A primeira-dama Rosângela da Silva declarou que não tem planos de concorrer a eleições futuras. Em entrevista, ela afirmou que, após o término do ciclo político do presidente, deseja retomar uma vida mais reservada ao lado do marido.
A declaração foi feita em resposta a especulações sobre sua possível candidatura à Presidência da República. Segundo a primeira-dama, a prioridade atual é a tentativa de reeleição do presidente em 2026. Ela comentou que o casal ainda não viveu uma rotina normal, afirmando que “a gente não viveu ainda, a gente não teve lua de mel, a gente não viveu uma vida normal de um casal normal”.
Sobre a sucessão política, Rosângela da Silva disse que o Partido dos Trabalhadores (PT) deve formar novos quadros para suceder o presidente, mas não cabe a ela indicar nomes.
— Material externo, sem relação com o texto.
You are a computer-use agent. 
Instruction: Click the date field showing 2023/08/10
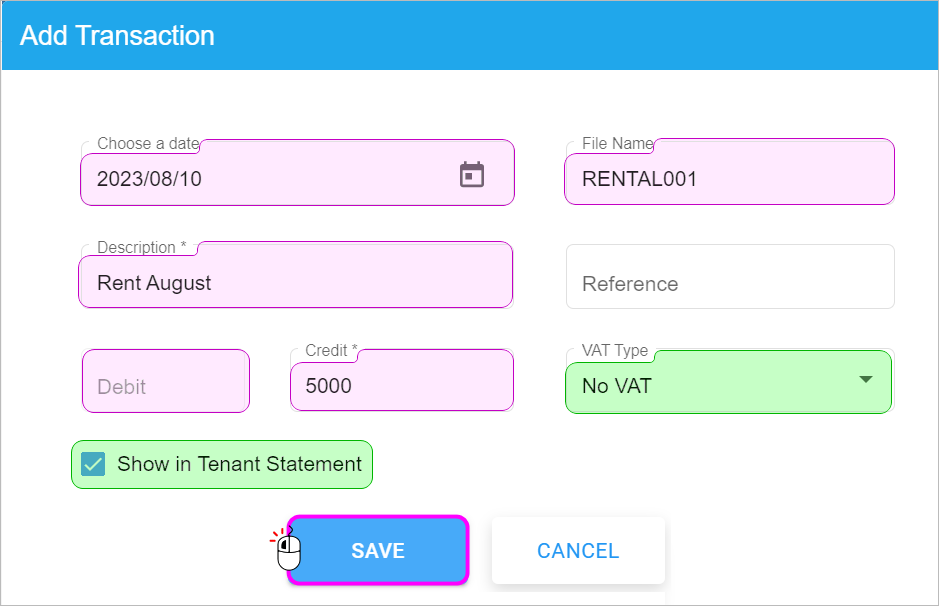click(x=260, y=179)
Ela rejeitou a leitura de que o partido se tornou dependente da liderança do presidente, explicando que seu protagonismo decorre de sua trajetória política.
Em relação à sua atuação no governo, a primeira-dama rebateu críticas, afirmando que o Brasil “nunca teve uma primeira-dama que trabalhasse efetivamente”. Ela disse usar sua posição para defender pautas como combate ao feminicídio e segurança alimentar, cobrando a votação de projeto de lei contra a misoginia na Câmara.